> _Document text_:
Photo Credit: peterschreiber.media
The following is a summary of “Identification of patient demographic, clinical, and SARS-CoV-2 genomic factors associated with severe COVID-19 using supervised machine learning: a retrospective multicenter study,” published in the January 2025 issue of Infectious Disease by Nirmalarajah et al.
The severity of COVID-19 impacted by a range of viral and host-related factors, including demographics, pre-existing conditions, and genetics, complicating the prediction of clinical outcomes across different severe acute respiratory syndrome coronavirus (SARS-CoV-2) variants.
Researchers conducted a retrospective study to establish a dataset COVID-19 patient with linked clinical and viral genomic data to examine associations between SARS-CoV-2 genomic signatures and clinical disease phenotypes.
They recruited adult patients with laboratory-confirmed SARS-CoV-2 from 11 healthcare institutions in the Greater Toronto Area (GTA) between March 2020 and April 2022. Supervised machine learning (ML) models were developed to predict hospitalization using SARS-CoV-2 lineage-specific genomic signatures, patient demographics, symptoms, and pre-existing comorbidities. The relative importance of these factors was evaluated.
The results showed complete clinical and viral genome data were obtained from 617 patients, with 50.4% hospitalized. Hospitalized patients were older, with a mean age of 66.67 years (SD ± 17.64 years), compared to 44.89 years (SD ± 16.00 years) for outpatients. SHapley Additive exPlanations (SHAP) analyses identified underlying vascular disease, pulmonary disease, and fever as key factors linked to hospitalization. Models based on amino acid sequences of spike, nucleocapsid, ORF3a, and ORF8 proteins revealed that variants preceding variants of concern (VOCs) were associated with hospitalization.
Investigators concluded that both clinical and viral genomic data provided valuable insights into factors influencing COVID-19 severity; clinical features demonstrated stronger predictive power for hospitalization compared to viral genomic characteristics across the diverse SARS-CoV-2 landscape.

> _Task list_:
1) In the study summary, how many patients had complete clinical and viral genome data?
2) Rewrite part of the study summary, beginning at the words "Investigators concluded that" and stopping after "diverse SARS-CoV-2 landscape.", with "hospitalization" replaced by "hospital admission".
The material below the study summary comes from an unrelated source.

> _Data segment_:
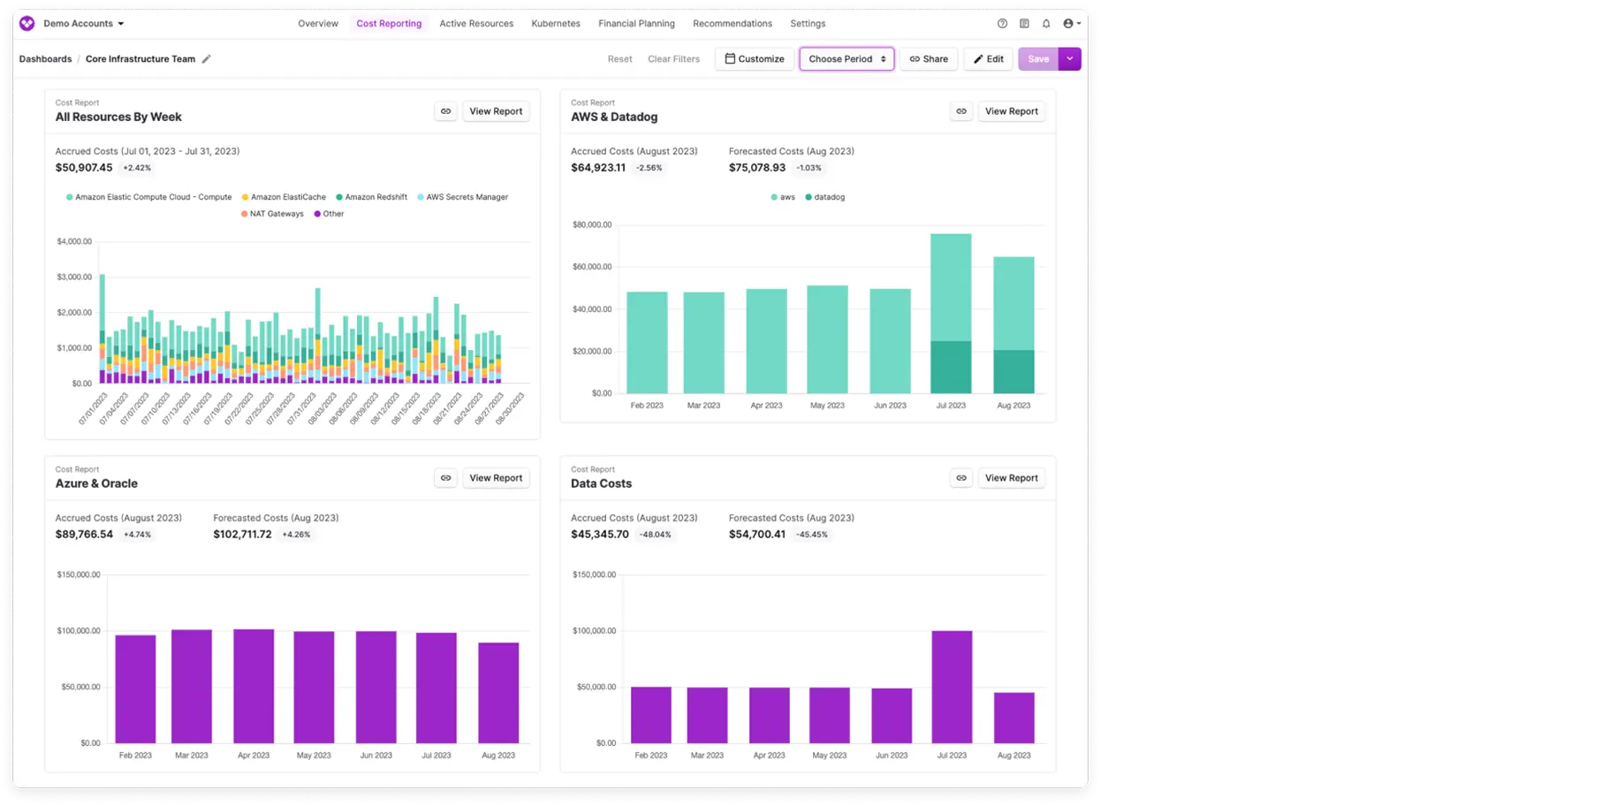Expand the Demo Accounts dropdown
The height and width of the screenshot is (806, 1601).
pyautogui.click(x=84, y=24)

> _Responses by task_:
1) 617 patients.

2)
Investigators concluded that both clinical and viral genomic data provided valuable insights into factors influencing COVID-19 severity; clinical features demonstrated stronger predictive power for hospital admission compared to viral genomic characteristics across the diverse SARS-CoV-2 landscape.